# Work required
Look through the records below for the line with "Translate lionsheartmassage1's comment" and the line with "This screenshot has height=416, width=768.", then return those lines and all lines between, exactly.

# Records to process
········

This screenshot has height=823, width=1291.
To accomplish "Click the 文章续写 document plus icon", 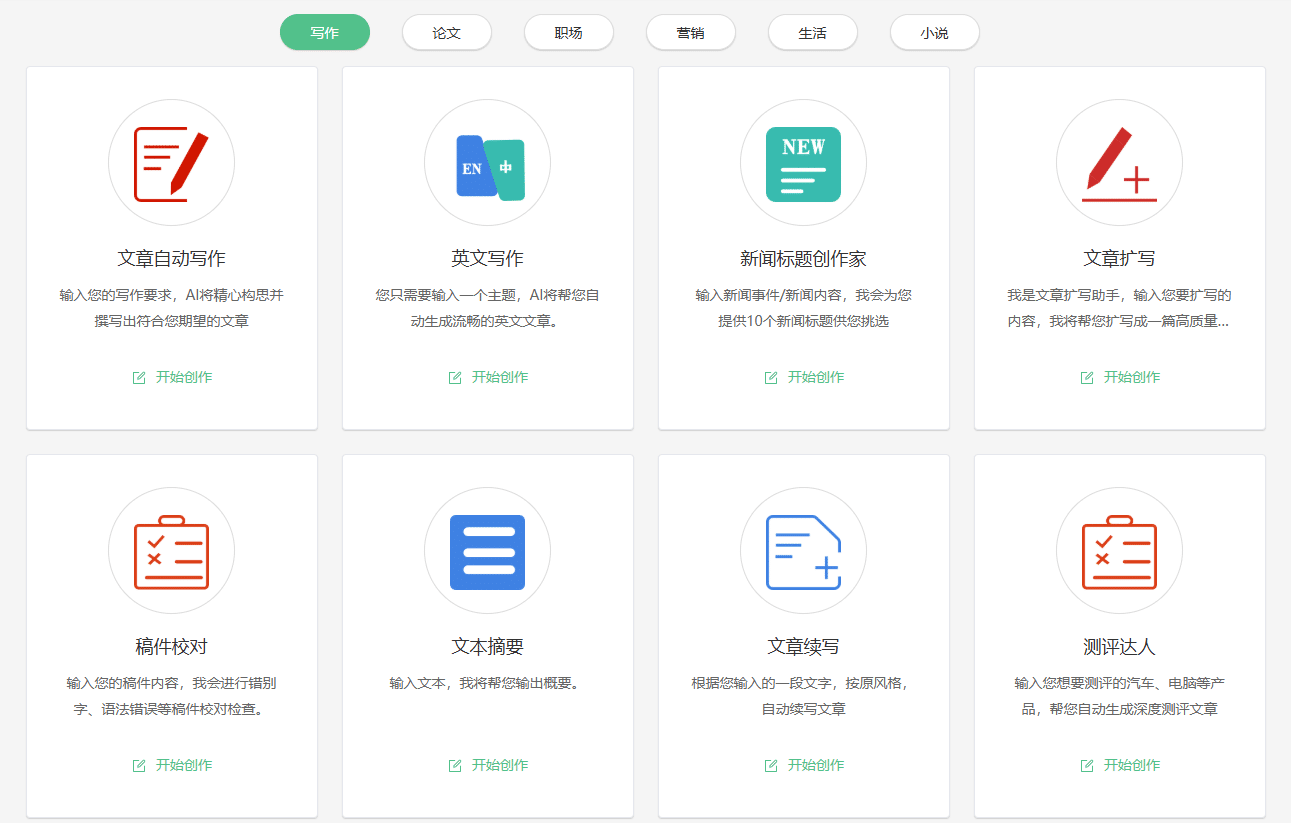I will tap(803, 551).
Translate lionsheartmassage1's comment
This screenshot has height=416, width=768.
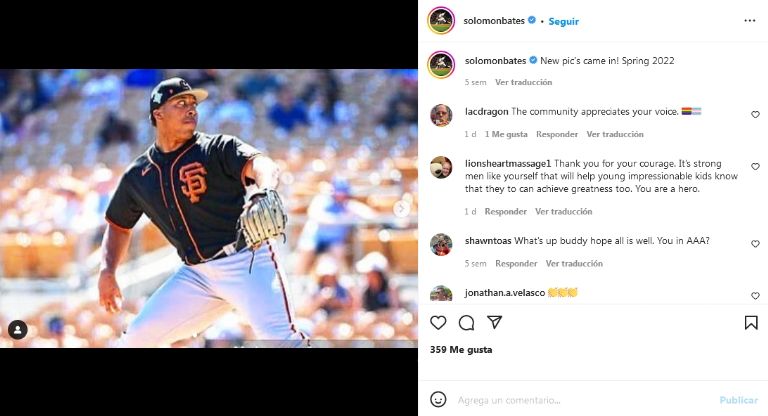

········

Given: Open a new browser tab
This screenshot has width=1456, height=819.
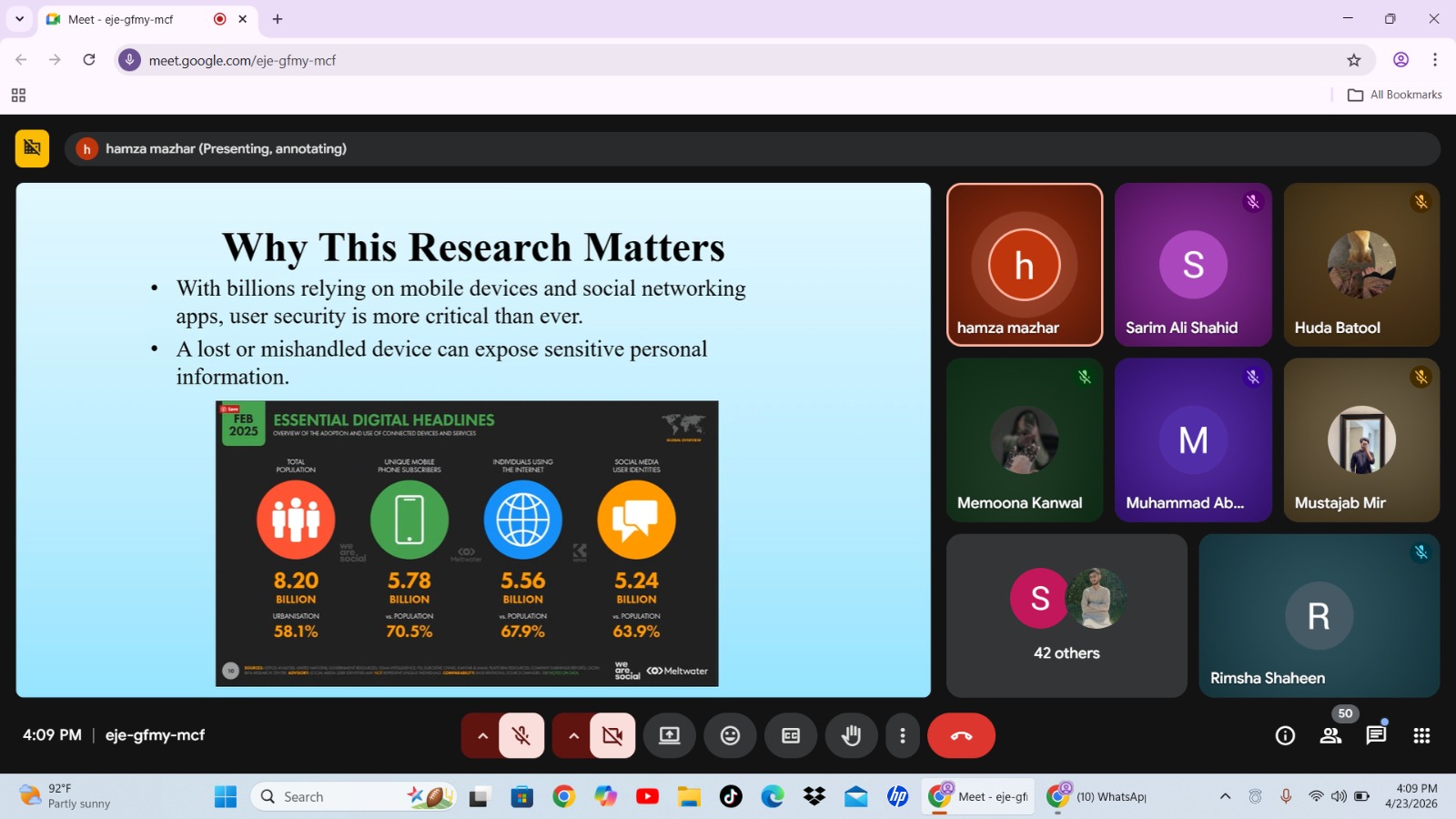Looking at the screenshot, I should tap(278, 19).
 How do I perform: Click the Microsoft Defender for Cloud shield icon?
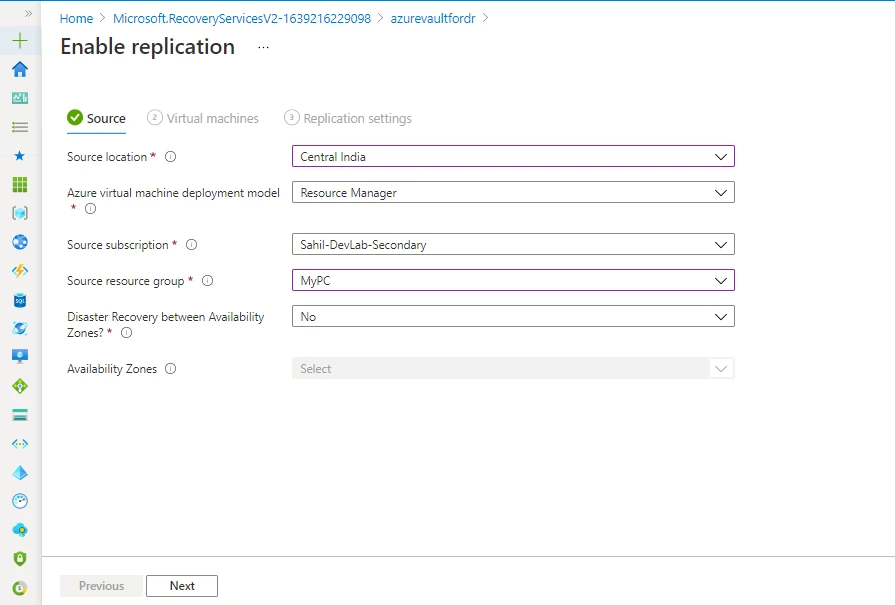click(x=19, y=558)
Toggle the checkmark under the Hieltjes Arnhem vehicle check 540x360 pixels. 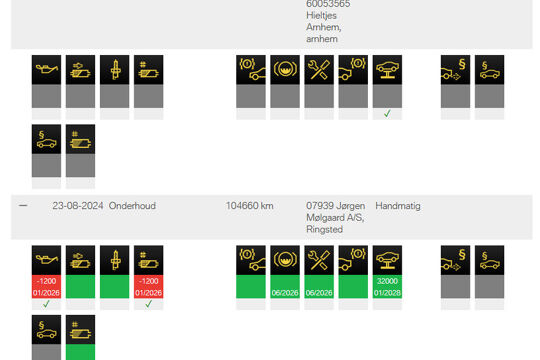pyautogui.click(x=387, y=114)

········

# Output of the exercise
Translate lionsheartmassage1's comment
This screenshot has height=416, width=768.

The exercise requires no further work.